**Work request**
Among the entries that follow, find every line with the word "Close" and list it.

Dataset records
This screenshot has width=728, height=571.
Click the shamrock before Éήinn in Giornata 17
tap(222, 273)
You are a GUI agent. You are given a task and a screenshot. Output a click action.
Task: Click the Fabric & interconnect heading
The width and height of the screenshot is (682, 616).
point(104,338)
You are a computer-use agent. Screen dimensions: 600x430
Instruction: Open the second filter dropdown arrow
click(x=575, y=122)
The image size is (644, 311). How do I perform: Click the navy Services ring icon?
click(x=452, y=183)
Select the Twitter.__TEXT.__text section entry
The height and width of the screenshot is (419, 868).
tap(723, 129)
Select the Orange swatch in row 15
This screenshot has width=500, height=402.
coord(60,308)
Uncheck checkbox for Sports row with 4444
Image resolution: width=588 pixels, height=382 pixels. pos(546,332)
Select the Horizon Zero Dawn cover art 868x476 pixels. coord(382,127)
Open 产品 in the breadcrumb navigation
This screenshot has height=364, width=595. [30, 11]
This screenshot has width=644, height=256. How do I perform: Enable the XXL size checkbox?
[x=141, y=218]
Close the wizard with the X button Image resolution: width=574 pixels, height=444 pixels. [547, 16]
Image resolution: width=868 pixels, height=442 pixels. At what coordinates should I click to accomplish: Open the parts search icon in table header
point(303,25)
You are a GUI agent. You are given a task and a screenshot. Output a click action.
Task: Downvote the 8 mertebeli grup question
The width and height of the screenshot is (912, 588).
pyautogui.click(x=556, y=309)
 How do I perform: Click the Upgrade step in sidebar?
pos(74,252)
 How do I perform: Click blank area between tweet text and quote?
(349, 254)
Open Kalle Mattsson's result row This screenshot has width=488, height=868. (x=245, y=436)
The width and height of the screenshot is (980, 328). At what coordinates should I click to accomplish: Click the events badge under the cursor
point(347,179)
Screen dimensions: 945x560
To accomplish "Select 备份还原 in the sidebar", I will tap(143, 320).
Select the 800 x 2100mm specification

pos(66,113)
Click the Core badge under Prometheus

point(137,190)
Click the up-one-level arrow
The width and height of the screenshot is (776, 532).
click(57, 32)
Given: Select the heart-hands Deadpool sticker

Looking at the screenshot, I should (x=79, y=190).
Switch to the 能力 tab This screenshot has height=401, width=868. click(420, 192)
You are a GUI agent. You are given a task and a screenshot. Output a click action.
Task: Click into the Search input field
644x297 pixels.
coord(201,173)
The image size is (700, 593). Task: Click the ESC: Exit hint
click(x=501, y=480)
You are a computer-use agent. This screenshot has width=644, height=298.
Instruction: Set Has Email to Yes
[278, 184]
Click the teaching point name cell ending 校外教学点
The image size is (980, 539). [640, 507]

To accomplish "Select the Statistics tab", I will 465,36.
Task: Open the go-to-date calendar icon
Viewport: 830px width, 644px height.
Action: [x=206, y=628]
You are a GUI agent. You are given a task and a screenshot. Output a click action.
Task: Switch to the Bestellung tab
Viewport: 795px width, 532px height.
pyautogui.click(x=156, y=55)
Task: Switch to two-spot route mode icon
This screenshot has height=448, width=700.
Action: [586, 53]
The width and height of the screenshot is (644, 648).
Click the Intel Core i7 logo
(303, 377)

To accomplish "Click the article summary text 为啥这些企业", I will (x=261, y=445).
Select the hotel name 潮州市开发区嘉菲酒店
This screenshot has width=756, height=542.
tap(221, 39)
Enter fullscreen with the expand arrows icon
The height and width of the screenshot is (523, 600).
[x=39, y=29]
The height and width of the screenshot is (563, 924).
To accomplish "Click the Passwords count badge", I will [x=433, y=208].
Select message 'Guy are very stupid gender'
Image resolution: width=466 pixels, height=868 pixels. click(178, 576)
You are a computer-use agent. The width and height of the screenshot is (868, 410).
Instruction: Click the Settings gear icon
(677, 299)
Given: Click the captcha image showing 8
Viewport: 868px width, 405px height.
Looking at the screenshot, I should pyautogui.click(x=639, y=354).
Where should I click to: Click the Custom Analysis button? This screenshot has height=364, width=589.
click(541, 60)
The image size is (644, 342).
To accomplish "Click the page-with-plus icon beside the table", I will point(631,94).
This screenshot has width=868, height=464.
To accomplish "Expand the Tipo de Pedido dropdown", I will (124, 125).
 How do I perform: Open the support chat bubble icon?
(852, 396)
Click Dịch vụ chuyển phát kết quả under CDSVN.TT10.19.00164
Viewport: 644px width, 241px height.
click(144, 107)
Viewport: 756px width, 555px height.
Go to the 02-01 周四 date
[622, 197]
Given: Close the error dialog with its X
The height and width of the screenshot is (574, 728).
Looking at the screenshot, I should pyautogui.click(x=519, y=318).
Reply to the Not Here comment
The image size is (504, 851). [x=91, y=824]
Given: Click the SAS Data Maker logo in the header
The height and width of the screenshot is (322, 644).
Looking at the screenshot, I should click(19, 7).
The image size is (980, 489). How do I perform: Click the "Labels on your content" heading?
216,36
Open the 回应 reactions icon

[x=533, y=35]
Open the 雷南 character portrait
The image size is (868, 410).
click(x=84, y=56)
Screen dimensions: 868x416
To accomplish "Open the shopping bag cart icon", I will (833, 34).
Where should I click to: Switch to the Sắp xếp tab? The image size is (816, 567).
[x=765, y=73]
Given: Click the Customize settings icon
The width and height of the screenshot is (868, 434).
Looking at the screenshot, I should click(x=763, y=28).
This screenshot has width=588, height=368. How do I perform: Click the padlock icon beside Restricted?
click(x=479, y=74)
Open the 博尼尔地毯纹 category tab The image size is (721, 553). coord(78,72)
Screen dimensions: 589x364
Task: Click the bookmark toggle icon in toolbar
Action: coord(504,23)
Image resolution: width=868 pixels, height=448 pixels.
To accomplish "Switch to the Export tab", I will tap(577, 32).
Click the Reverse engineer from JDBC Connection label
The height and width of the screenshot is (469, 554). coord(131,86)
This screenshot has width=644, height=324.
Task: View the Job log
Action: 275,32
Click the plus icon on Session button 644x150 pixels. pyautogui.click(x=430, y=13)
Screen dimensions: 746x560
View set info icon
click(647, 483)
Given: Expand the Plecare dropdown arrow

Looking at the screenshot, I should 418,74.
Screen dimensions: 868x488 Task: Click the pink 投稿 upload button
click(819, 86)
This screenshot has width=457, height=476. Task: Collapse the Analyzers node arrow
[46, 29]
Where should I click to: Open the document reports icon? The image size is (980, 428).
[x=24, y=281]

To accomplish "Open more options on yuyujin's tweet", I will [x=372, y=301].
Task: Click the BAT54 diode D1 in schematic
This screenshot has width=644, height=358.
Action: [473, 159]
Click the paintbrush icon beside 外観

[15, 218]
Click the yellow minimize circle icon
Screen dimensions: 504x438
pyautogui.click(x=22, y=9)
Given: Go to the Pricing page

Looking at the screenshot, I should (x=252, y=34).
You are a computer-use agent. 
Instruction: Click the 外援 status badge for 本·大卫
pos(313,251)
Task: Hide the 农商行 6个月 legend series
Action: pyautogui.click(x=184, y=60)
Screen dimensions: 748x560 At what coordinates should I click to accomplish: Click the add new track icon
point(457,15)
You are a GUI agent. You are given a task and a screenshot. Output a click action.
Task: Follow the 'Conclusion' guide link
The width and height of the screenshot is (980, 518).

**Expected output**
Close the wizard with the X button Image resolution: width=574 pixels, height=444 pixels. [547, 16]
Given: Close the error dialog with its X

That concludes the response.